SuitesImperialesOn prend les mêmes et on recommence. L'écrivain américain Bret Easton Ellis a cédé à ce grand principe artistique, aux raisons sincères ou monétaires selon les initiateurs. La suite présomptueuse se prénomme Suite(s) Impériale(s). Dans l'une d'elles, Clay (anti)héros emblématique de la lost generation des eighties, s'envoie une minable starlette made in Hollywood, et une rasade de Vodka par la même occasion. La routine en somme. Il y a vingt-cinq ans de cela, le monde entier découvrait l'existence de Clay et de sa bande de privilégiés. Sales gosses si communs de la haute société de la West Coast, drogués au vide existentiel et au spleen cynique, largués par papa et maman dans un monde méprisable : L.A la cruelle, l'aguicheuse qui fait couler à flots alcool, océan de coke et de sexe à la va-vite. Un quart de siècle plus tard, comme dans une chanson de Led Zepplin, Bret Easton Ellis continue de regarder vers l'Ouest, et de ressentir cette chose si étrange que son personnage mythique épinglait dès les premières secondes de Moins que Zéro : « Plus rien ne semble important » .

 

Si plus rien ne semble important pourquoi écrire une suite elle aussi « sans importance » ? C'est la question que l'on se pose dès les premières pages en retrouvant Clay, 25 ans de plus, écrivain et scénariste de retour dans son grand ouest pervers et cruel. Los Angeles, cité des démons illicites.
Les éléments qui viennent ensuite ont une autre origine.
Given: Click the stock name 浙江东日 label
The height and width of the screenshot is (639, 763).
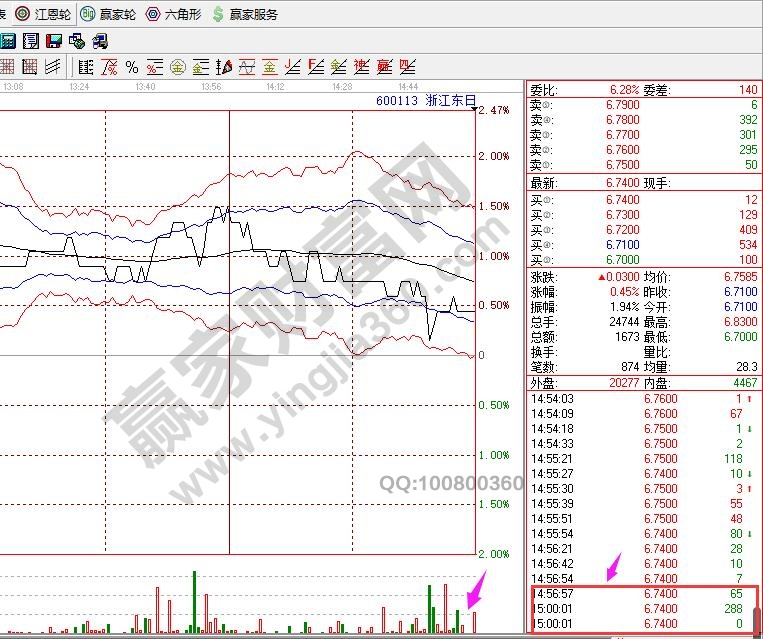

Le décor est friqué, les personnages avec. Blair, Rip, Julian. Ces têtes-là sont connus. Ils appartiennent au microcosme ellisien. Une maussade troupe dépourvue des atouts charmes habituellement réservés aux héros de papier. Chez Ellis, personne n'est un héros, et cela à son importance. Ni compassion, ni comparaison, ni haine pour ces êtres de papier. Autour d'eux, Ellis compose une histoire qui n'en est pas une. On adhère ou pas à cette prose sans vie à la sobriété hallucinante. L'écrivain se contente de rien dans un monde guidé par sa folie des grandeurs. Sa plume hypnotise. Sa narration fait l'effet d'un rail de coke, une ligne sans fin que l'on suit, que l'on doit terminer sans trop savoir ni pourquoi, ni dans quel état. Voilà, Bret Easton Ellis est un écrivain de « l'état ».

 

Ça a beau parler dans une suite du Château Marmont. Baiser ou picoler. Trahir ou épier. Peu importe quand et avec qui, ce qui compte c'est l'état de Clay, l'état du lecteur que Clay/Ellis manipule à l'extrême dans un monde où littérature et cinéma ne sont que trucages. Le héros s'excite d'une starlette, pute à ses heures perdues, et l'écrivain s'excite avec faire mumuse avec les nerfs de son lecteur. Ellis a lâché son grand gamin dans un roman d'Ellroy habité de crimes dégueulasses et gangréné par la prostitution. Le monde est une pute, et Clay se balade en elle, parce qu'il est dingue et froid. L'atmopshère est glaciale, elle semble inspirée d'un dédale lynchien angoissant. Le lecteur observe ce petit monde, cette narration brute, fabuleusement sans consistance, comme s'il regardait un film noir dans une salle sombre de Los Angeles en 1940.

 

Sans espoir, cette Suite(s) Impériale(s) ne dit rien et dit tout. Le lecteur habitué à la morale littéraire fouille, analyse le peu qu'il y a à analyser, et éprouve un manque irrémédiable : Ellis ne dit rien. Astuce infaillible qui au final en raconte un paquet sur notre époque. Le charme se lève enfin. « Ce n'est pas un scénario. Tout ne va pas s'emboîter. Tout ne va pas se résoudre au troisième acte », Ellis parle à Clay et à ses lecteurs désenchantés par la même occasion. Un salaud, une ville cauchemardesque peuplée de monstres bien humains, un récit anodin et comme à son habitude un envoûtement dévastateur. Le mystère de la vie est intacte. L'histoire de l'humanité préservée : sexe, argent et pouvoir. « Je n'ai jamais aimé personne et j'ai peur des gens » seront les derniers mots de Clay, des mots infiniment partagés après une telle lecture.